Vesting/Holding Periods
Under the existing policy, Glass Lewis considers within the extant “Incentive Plans” section of the guidelines the required vesting and holding periods for long-term incentives and the minimum recommended vesting/performance periods. The updated policy explains that for clarification the “Vote on Remuneration Policy” section of the guidelines has been updated to reflect that market practice, as outlined in the UK Code and by the Investment Association, typically calls for combined vesting and holding periods of at least five years for long-term incentives.
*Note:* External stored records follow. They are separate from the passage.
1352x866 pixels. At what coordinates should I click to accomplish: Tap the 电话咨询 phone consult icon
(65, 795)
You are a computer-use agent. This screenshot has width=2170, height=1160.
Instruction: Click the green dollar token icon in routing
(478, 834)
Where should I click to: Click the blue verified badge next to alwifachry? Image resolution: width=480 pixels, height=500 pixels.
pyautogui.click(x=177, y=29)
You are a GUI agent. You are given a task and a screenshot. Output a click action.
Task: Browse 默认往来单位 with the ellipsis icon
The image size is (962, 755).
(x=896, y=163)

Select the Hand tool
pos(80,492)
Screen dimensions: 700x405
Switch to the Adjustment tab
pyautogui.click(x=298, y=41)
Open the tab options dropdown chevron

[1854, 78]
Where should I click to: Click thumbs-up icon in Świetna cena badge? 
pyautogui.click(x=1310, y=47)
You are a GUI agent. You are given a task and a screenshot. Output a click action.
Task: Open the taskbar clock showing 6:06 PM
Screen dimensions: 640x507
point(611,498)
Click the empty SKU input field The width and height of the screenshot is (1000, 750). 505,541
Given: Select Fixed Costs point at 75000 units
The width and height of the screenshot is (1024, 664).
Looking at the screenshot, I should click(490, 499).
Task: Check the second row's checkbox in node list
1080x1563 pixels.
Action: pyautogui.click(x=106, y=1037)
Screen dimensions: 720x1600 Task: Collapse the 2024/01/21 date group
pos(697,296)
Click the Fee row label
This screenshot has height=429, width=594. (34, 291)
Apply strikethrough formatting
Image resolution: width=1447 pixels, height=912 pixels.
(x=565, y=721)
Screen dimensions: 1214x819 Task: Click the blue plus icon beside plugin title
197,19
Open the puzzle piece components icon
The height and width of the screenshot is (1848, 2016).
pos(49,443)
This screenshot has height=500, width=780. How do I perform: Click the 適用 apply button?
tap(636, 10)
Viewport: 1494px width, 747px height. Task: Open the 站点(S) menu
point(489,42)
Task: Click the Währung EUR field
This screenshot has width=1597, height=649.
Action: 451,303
Further, Glass Lewis has aligned within the extant “Incentive Plans” section of the guidelines, the minimum three-year vesting/performance period expected for long-term incentives.
Key Takeaways
The 2026 polices of ISS and Glass Lewis, along with summaries of their updates, are available on their respective websites. These policy updates will play a critical role as public companies prepare their 2026 proxy statements and annual shareholders’ meetings. To position themselves for favourable voting recommendations from ISS and Glass Lewis, companies should carefully review these voting guidelines and consider making proactive disclosures aligned with proxy advisor expectations. Additionally, companies may wish to evaluate potential adjustments to governance and executive remuneration practices to mitigate the risk of an adverse voting recommendation from the proxy advisor. However, any such change should be thoughtfully balanced against the company’s broader governance strategy and long-term objectives.
In addition to ISS, Glass Lewis and other third-party proxy advisory firms, companies should also assess the voting policies of major institutional investors with significant holdings. These institutional investors often have and maintain their own evolving voting policies, which can influence voting outcome just as meaningfully.